設備基準としては、通常の事務を行う広さを持った事務スペース、利用申込の受付、相談などに対応するための相談スペースが求められます。いずれも一室ではなく、パーテーションなどによって区切ることで対応することもできます。
また、通常の業務に必要な固定電話、パソコンなどの通信機器も必要ですし、訪問に必要な車両とその駐車場についても検討しておく必要があります。

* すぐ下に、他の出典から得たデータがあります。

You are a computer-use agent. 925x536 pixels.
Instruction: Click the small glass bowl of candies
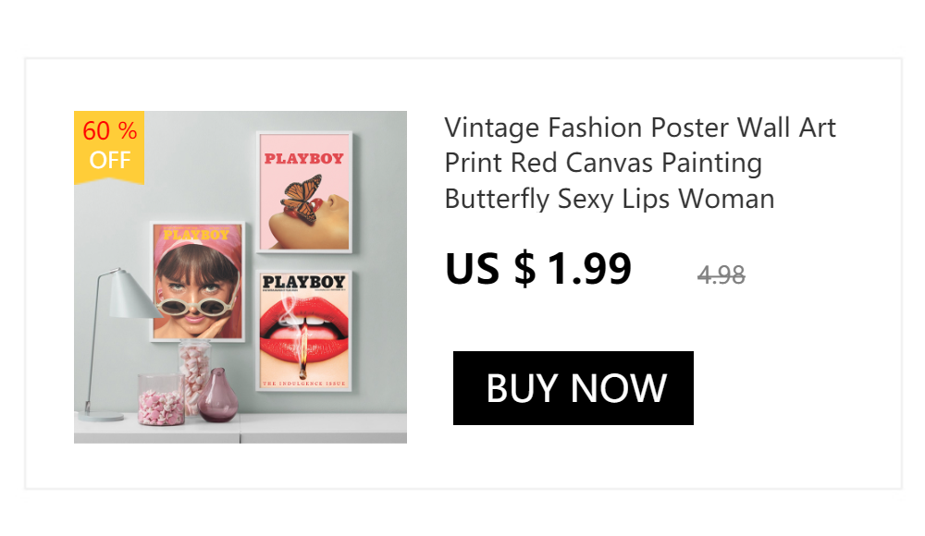(x=160, y=402)
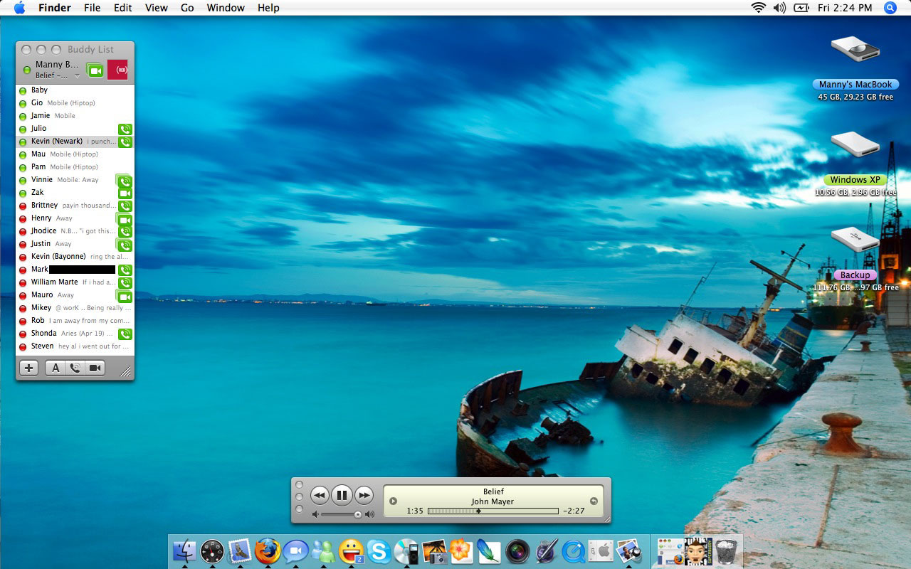Click the iTunes volume slider
This screenshot has width=911, height=569.
click(342, 514)
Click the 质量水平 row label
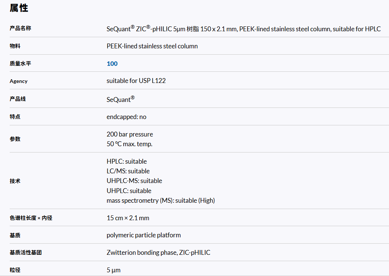Viewport: 389px width, 276px height. point(20,64)
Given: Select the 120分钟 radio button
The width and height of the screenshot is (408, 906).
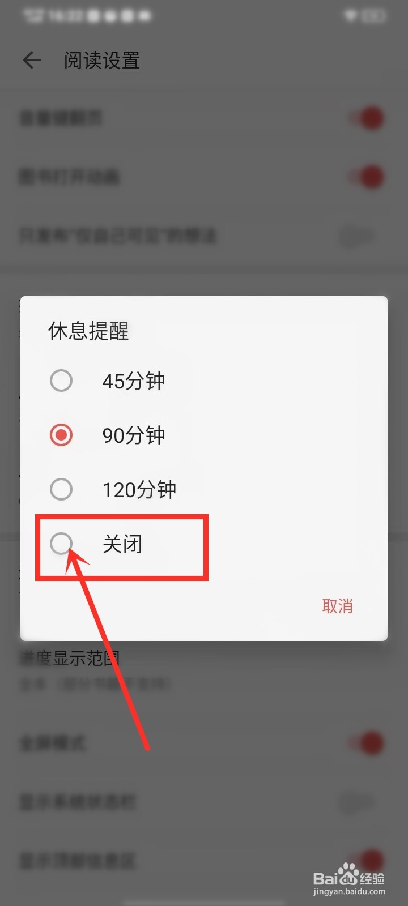Looking at the screenshot, I should click(x=61, y=489).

運営基準としては、勤務体制の確保はもちろん、提供するサービスについて利用者または家族にわかりやすく説明すること、提供したサービスの記録と保存、業務上知り得た利用者またはその家族の秘密を漏らさないことなど、さまざまな規定があります。
必要書類の提出
人員、設備、運営にかかる基準を満たすことができたなら、申請書を行政に提出します。
申請のための書類は
「指定居宅サービス事業所・指定介護予防サービス事業所指定申請書」をはじめ、
「申請者の登記簿謄本」
「従業者の勤務体制及び勤務形態一覧表(就業規則の写し、組織体制図、資格証の写し、雇用契約書の写し又は誓約文)」
「事業所の平面図・外観及び内部の様子がわかる写真」
「運営規程(運営の方針、事業の実施地域、料金表など)」
上記のように多岐にわたります。事前に行政の担当窓口で確認しましょう。
東京都の場合、申請前に管理者(または法人代表者)の新規指定前研修の受講が必要です。
開業のための資金調達
一方、開業のための資金調達も考えなければなりません。
介護事業の場合、日本政策金融公庫や地域金融機関から融資を受けるケースが多いでしょう。日本政策金融公庫は100%政府出資の政府系金融公庫です。介護事業での実績がなくとも、無担保・無保証での借り入れが可能です。しかも民間の金融機関に比べ低金利です。
融資に際しては審査があり、ここで大切になるのが事業計画書です。具体的で説得力のある計画書を作成する必要があります。
また、介護事業向けの助成金や補助金についても検討しておきましょう。支給額に比べ申請手続きが面倒と、敬遠される方もいますが、まとまれば大きな額になります。助成金や補助金は返済の必要がなく、活用されることをおすすめします。
訪問介護事務所のサテライト(出張所)について
訪問介護には、利用者の自宅までの移動距離や時間の問題があります。利用者が点在し、移動に時間を取られると効率的にサービスを提供するのが難しくなります。そうした際、検討したいのが訪問介護事務所のサテライト(出張所)の設置です。
本体である訪問看護事務所と利用申込に係る調整、サービス提供状況の把握、職員に対する技術指導などが一体的に行われること、また、職員の勤務体制、勤務内容などが一元的に管理されることなどの要件を満たせば、設置することができます。
サテライト(出張所)の設置についても、人員配置、設備基準等が定められており、東京都であれば「出張所を設置する場合の留意点」として、「管理者又はサービス提供責任者は、出張所に配置される訪問介護員等と訪問介護計画の内容について情報を共有し、必要があれば見直しをするなど適切な対応をすること」などを挙げています。
サテライト(出張所)の設置については、効率的なサービスの提供、利用者増による収益の増大
など多くのメリットがあります。
その反面、設置費用や設置場所の問題、そして、管理が大変になるというデメリットも考えられます。サービスの提供、収益、管理さまざまな面から十分検討しましょう。